───── DATASET CONTENT

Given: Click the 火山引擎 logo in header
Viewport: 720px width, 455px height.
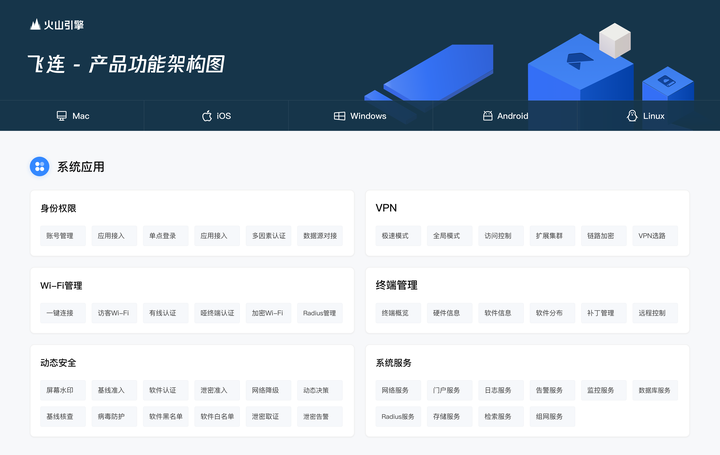Looking at the screenshot, I should [x=57, y=24].
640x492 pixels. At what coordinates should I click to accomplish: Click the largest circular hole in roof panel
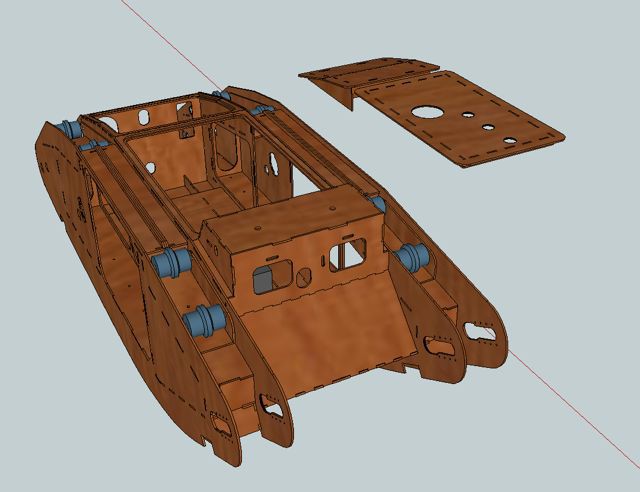pos(429,112)
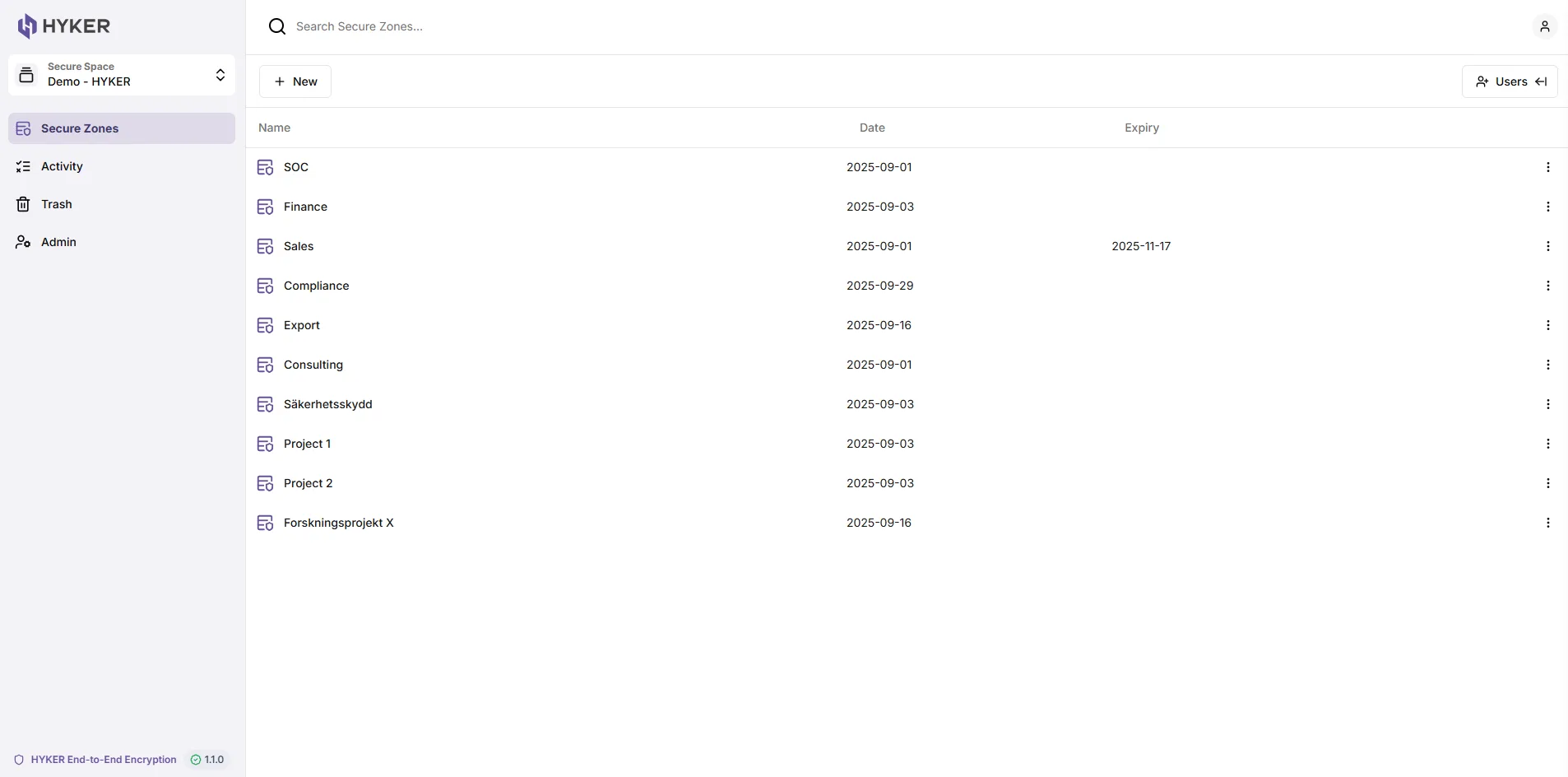
Task: Click the SOC secure zone icon
Action: (265, 167)
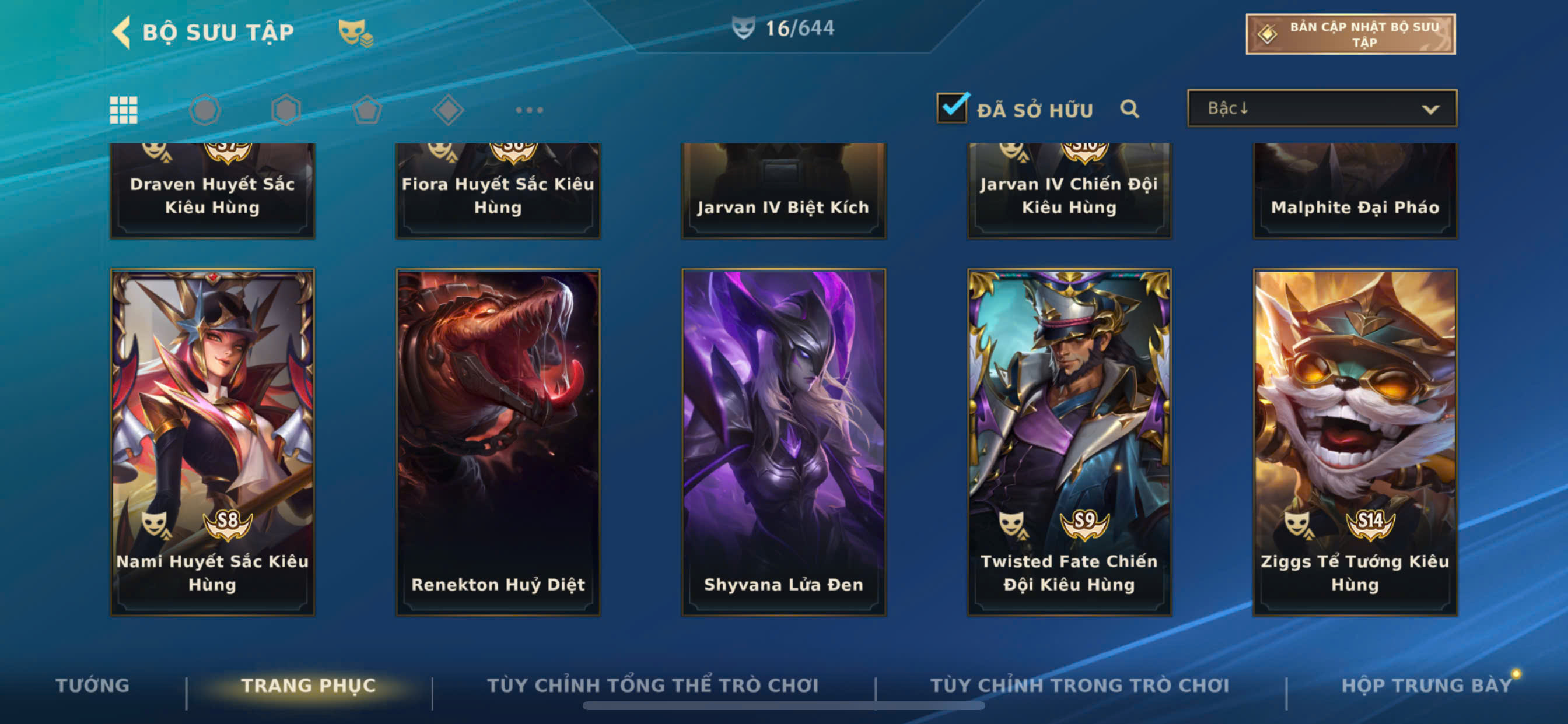Open the gold mask coins icon
Viewport: 1568px width, 724px height.
pyautogui.click(x=355, y=32)
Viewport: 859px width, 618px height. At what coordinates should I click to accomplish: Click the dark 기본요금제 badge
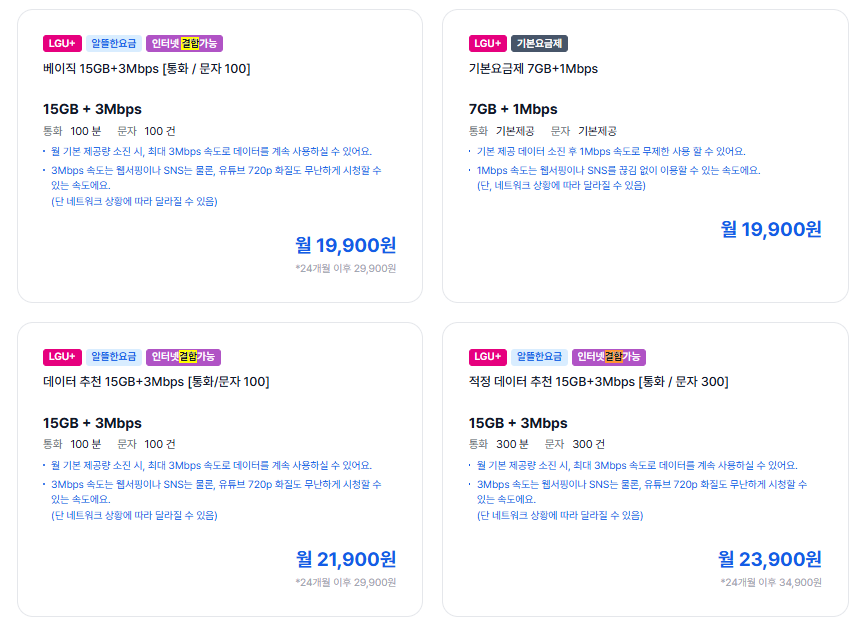539,43
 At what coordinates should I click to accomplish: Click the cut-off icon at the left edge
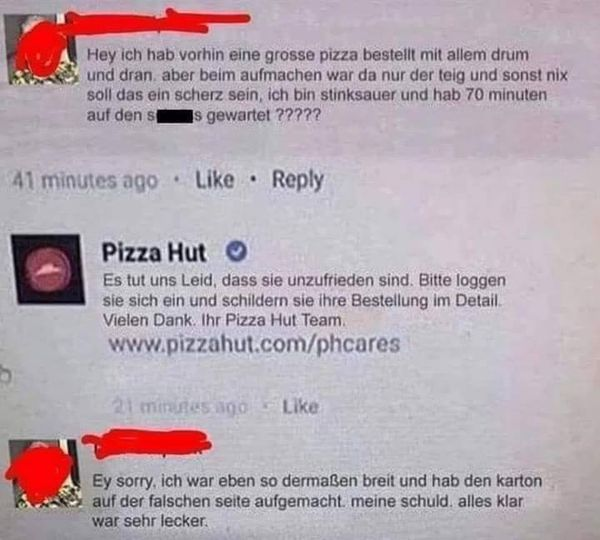point(5,375)
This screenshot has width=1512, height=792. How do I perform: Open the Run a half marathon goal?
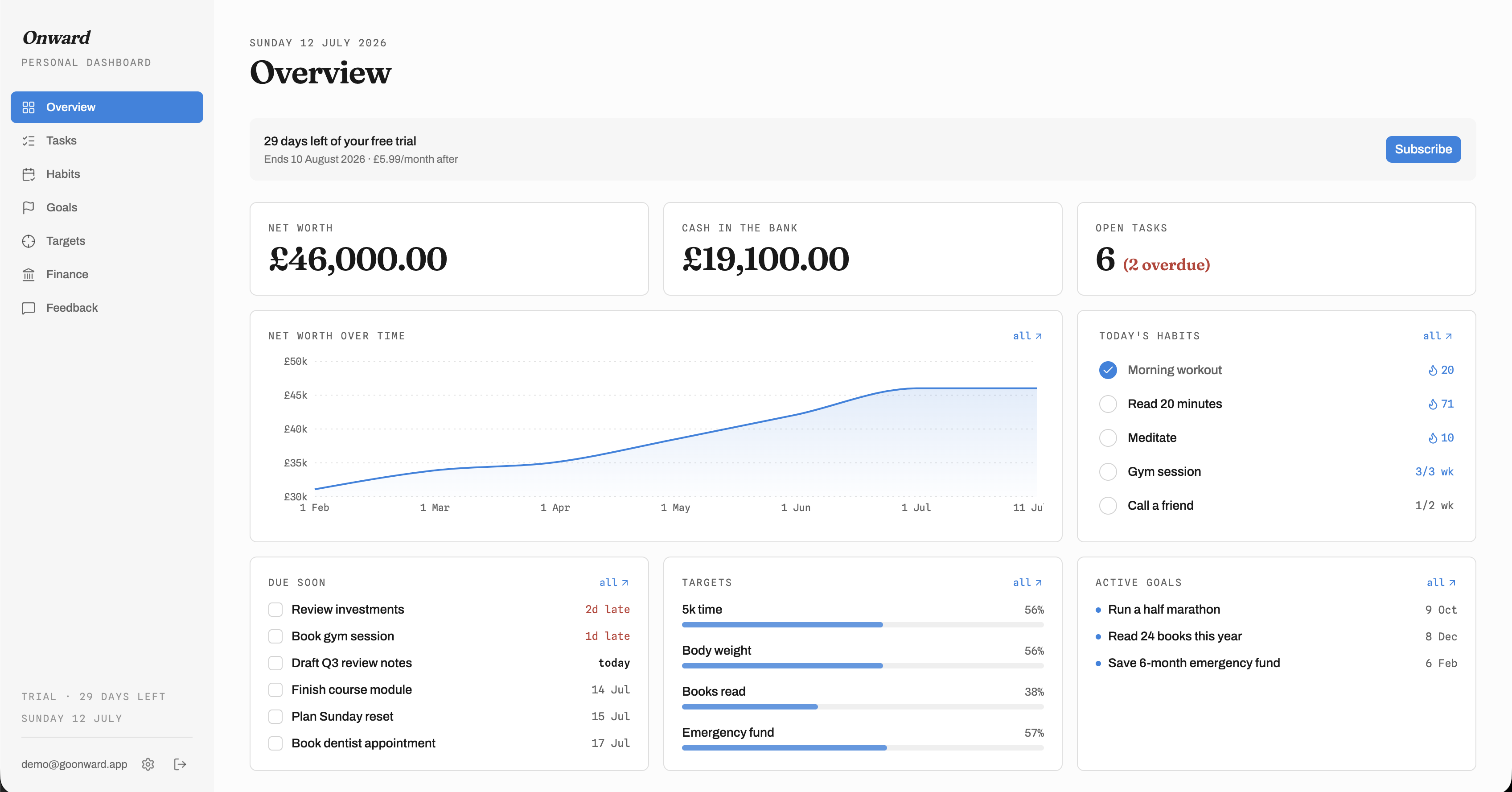(x=1163, y=610)
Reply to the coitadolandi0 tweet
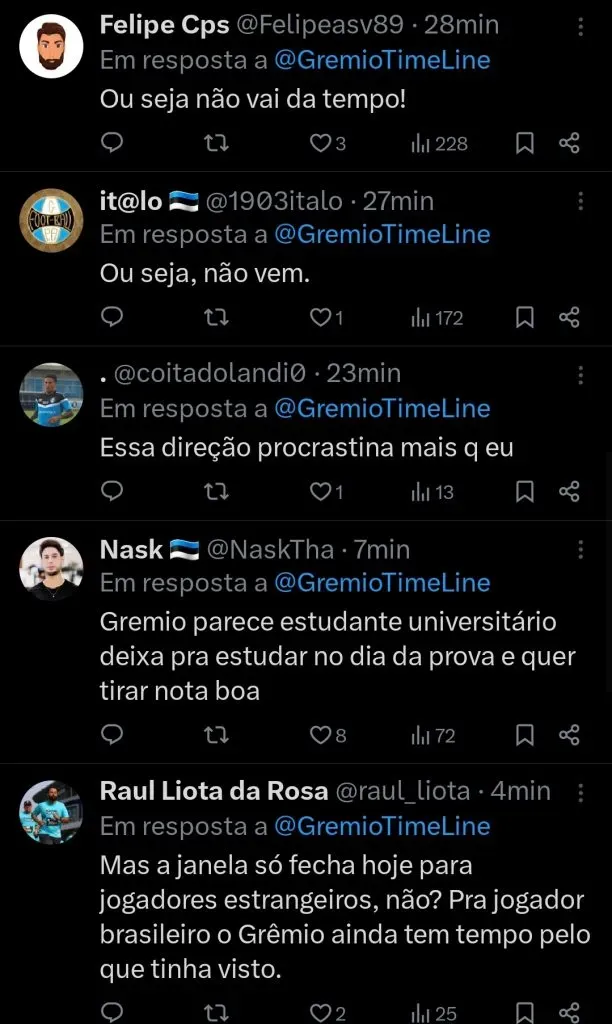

──────────

WHAT THE EXERCISE ASKS »
Reproduce each entry exactly as given; no pictures, please.

RESPONSE TO THIS EXERCISE »
Given: Click the 火山引擎 logo in header
Viewport: 720px width, 455px height.
Looking at the screenshot, I should [x=57, y=24].
640x492 pixels. At what coordinates should I click to accomplish: Click the largest circular hole in roof panel
pos(429,112)
Task: Click the SOC secure zone icon
Action: (265, 167)
Open the gold mask coins icon
Viewport: 1568px width, 724px height.
pyautogui.click(x=355, y=32)
Viewport: 859px width, 618px height. At what coordinates should I click to accomplish: Click the dark 기본요금제 badge
539,43
 At what coordinates should I click to accomplish: Click the cut-off icon at the left edge
point(5,375)
This screenshot has width=1512, height=792. How do I perform: Open the Run a half marathon goal?
(x=1163, y=610)
Reply to the coitadolandi0 tweet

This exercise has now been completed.